### [Task objective]
The expected output is an exact restatement of all the records.
==== Entries supplied ====
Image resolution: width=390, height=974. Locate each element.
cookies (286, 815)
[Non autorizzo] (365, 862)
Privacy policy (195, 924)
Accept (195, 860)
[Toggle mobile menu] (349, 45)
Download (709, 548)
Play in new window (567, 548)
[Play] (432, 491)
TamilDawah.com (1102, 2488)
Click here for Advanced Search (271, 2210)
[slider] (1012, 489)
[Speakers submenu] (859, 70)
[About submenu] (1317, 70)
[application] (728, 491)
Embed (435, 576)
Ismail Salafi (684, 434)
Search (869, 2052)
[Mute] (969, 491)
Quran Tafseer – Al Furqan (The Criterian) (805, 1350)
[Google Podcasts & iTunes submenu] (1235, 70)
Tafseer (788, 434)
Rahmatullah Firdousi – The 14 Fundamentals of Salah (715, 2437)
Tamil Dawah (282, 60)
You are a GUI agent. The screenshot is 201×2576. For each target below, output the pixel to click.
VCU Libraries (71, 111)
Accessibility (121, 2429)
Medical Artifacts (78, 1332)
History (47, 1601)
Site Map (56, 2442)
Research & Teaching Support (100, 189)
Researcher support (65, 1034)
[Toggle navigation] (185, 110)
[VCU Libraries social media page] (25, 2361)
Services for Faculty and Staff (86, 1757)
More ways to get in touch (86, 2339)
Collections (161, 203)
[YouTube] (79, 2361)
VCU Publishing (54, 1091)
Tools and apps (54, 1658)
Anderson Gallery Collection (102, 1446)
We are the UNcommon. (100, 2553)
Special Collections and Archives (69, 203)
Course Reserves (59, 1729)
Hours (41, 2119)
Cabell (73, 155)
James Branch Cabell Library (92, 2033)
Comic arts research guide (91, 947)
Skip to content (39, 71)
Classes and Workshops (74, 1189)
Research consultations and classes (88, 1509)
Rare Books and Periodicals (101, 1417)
====
### [Completed exercise]
Image resolution: width=390, height=974. Locate each element.
cookies (286, 815)
[Non autorizzo] (365, 862)
Privacy policy (195, 924)
Accept (195, 860)
[Toggle mobile menu] (349, 45)
Download (709, 548)
Play in new window (567, 548)
[Play] (432, 491)
TamilDawah.com (1102, 2488)
Click here for Advanced Search (271, 2210)
[slider] (1012, 489)
[Speakers submenu] (859, 70)
[About submenu] (1317, 70)
[application] (728, 491)
Embed (435, 576)
Ismail Salafi (684, 434)
Search (869, 2052)
[Mute] (969, 491)
Quran Tafseer – Al Furqan (The Criterian) (805, 1350)
[Google Podcasts & iTunes submenu] (1235, 70)
Tafseer (788, 434)
Rahmatullah Firdousi – The 14 Fundamentals of Salah (715, 2437)
Tamil Dawah (282, 60)
You are a GUI agent. The screenshot is 201×2576. For each target below, output the pixel to click.
VCU Libraries (71, 111)
Accessibility (121, 2429)
Medical Artifacts (78, 1332)
History (47, 1601)
Site Map (56, 2442)
Research & Teaching Support (100, 189)
Researcher support (65, 1034)
[Toggle navigation] (185, 110)
[VCU Libraries social media page] (25, 2361)
Services for Faculty and Staff (86, 1757)
More ways to get in touch (86, 2339)
Collections (161, 203)
[YouTube] (79, 2361)
VCU Publishing (54, 1091)
Tools and apps (54, 1658)
Anderson Gallery Collection (102, 1446)
We are the UNcommon. (100, 2553)
Special Collections and Archives (69, 203)
Course Reserves (59, 1729)
Hours (41, 2119)
Cabell (73, 155)
James Branch Cabell Library (92, 2033)
Comic arts research guide (91, 947)
Skip to content (39, 71)
Classes and Workshops (74, 1189)
Research consultations and classes (88, 1509)
Rare Books and Periodicals (101, 1417)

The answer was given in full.